Rediscovering the Great Commission
By: Dr. Dillon Burroughs
A new Barna study shows just over half of American churchgoers were unfamiliar with the term “Great Commission.” Another 25 percent did not know what the Great Commission means. Despite the fact that the Great Commission represents the final earthly words of Jesus, many Christians can’t even define it or even know what it is.
What is the Great Commission? Historically, it includes the final command of Jesus to His followers to make disciples of all nations. It is found in Matthew 28:18-20, with similar words in Mark 16:15, Luke 24:45-49, and Acts 1:8. Matthew 28:18-20 reads:
And Jesus came and said to them, “All authority in heaven and on earth has been given to me. Go therefore and make disciples of all nations, baptizing them in the name of the Father and of the Son and of the Holy Spirit, teaching them to observe all that I have commanded you. And behold, I am with you always, to the end of the age.”
The commission is to “make disciples of all nations.” The Greek word translated “nations” is a form of ethnos, referring to people groups rather than geographic countries. The gospel is to reach and change lives among every group of people on the planet, not only each country.
The Great Commission includes three important aspects in Matthew 28:18-28. First, followers of Christ are to “go.” Making disciples requires leaving our place of comfort and community to take the message of Jesus to others.
Second, making disciples involves baptizing those who believe. In the New Testament, those who believed in Jesus were baptized very close to the time of conversion. On the Day of Pentecost, 3,000 people believed in the gospel and were baptized that day (Acts 2:41).

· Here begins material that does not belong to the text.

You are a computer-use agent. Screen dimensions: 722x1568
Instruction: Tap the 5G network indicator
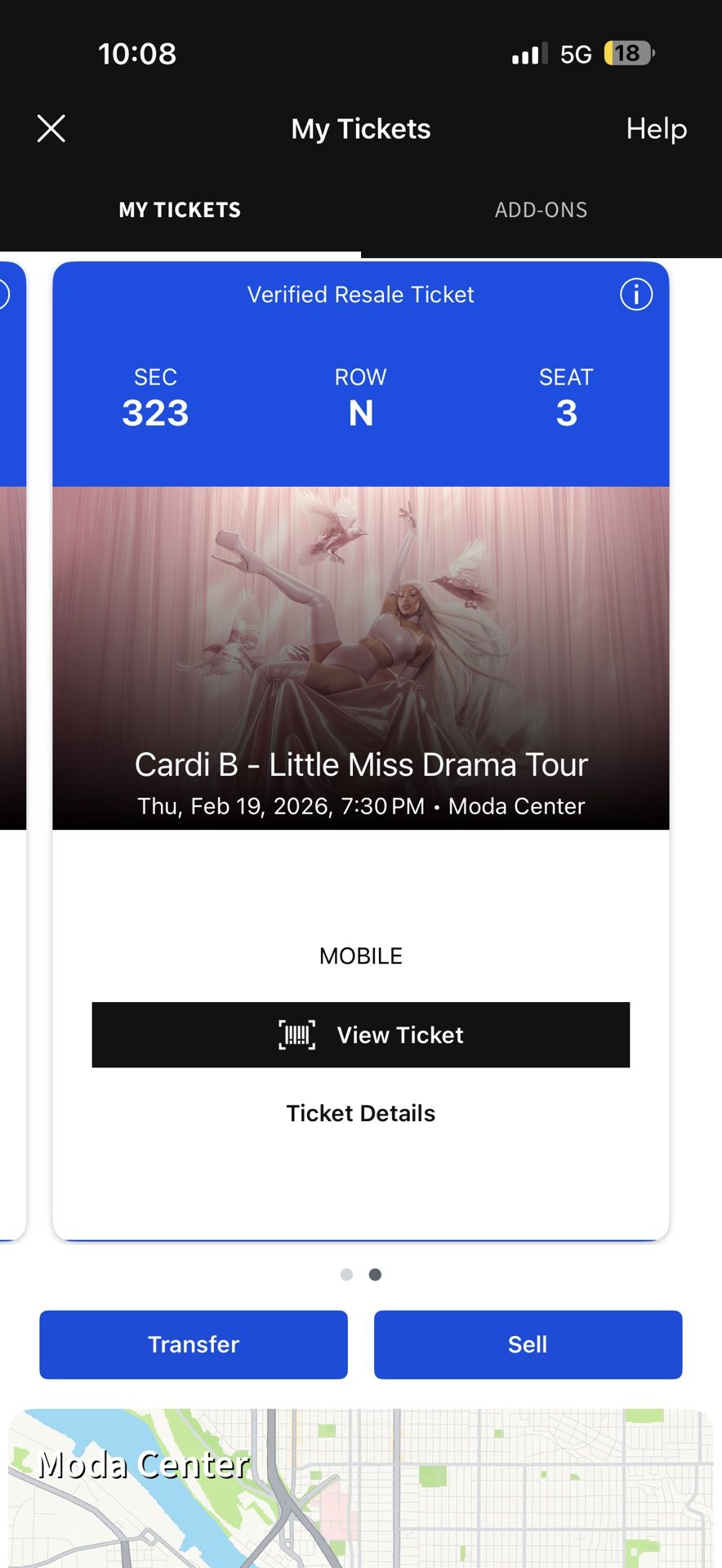[x=576, y=55]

Third, making disciples involves teaching the commands of Jesus. For the earliest church, this involved devotion to the apostles’ teaching (Acts 2:42). As time passed, the apostles and those associated with them began to write down the teachings of Jesus as led by the Holy Spirit. This collection later became known as the New Testament. Today, making disciples involves teaching the Bible to those who come to faith in Jesus and are baptized.
If you’re reading these words, you’ve likely already believed in Jesus and have been baptized. You may even be a strong student of Scripture, well equipped with the words of God. If so, how do we move from being disciples to making disciples?
Scripture is filled with numerous examples. Here are a few practical ideas to help:
- Intentionally Spend Time with Unbelievers and New Believers: You can’t make disciples without spending time with those who need to be become disciples.
- Spend Time Around Other Disciple Makers: If you know someone who is good at helping others grow spiritually, spend time with this person. Learn what he or she is doing well and follow their example.
- Mentor Someone: Many people are afraid to make disciples because they believe it involves moving to another country or becoming a pastor. Just start with one person. Who could you meet with on a regular basis to encourage in their walk with God?
- Pray for Opportunities: God wants you to make disciples. If you ask Him for help to find someone to disciple, He’ll send someone your way soon.
- Walk Closely with God: Live a daily life others would desire to copy. This is not easy, but it is necessary if you desire to effectively lead others in a growing faith.
- Use Other Resources: Many helpful resources exist to help you make disciples of others. You don’t want to rely only on outside resources, but you can use biblical materials to assist you in the process. For example, our website offers thousands of pages of content, while our YouTube channel offers over 2,500 clips on a variety of biblical topics.
- Start Small: You don’t have to commit to a yearlong program. Simply invite a friend to join you for coffee, tea, or lunch to talk about your spiritual life. Pray for one another and ask for areas where the other person would like to grow.
The Great Commission is both “great” and a “commission.” It is a blessing to practice and a responsibility to obey. As followers of Jesus, let’s commit to doing our part to make disciples of all nations with those around us today.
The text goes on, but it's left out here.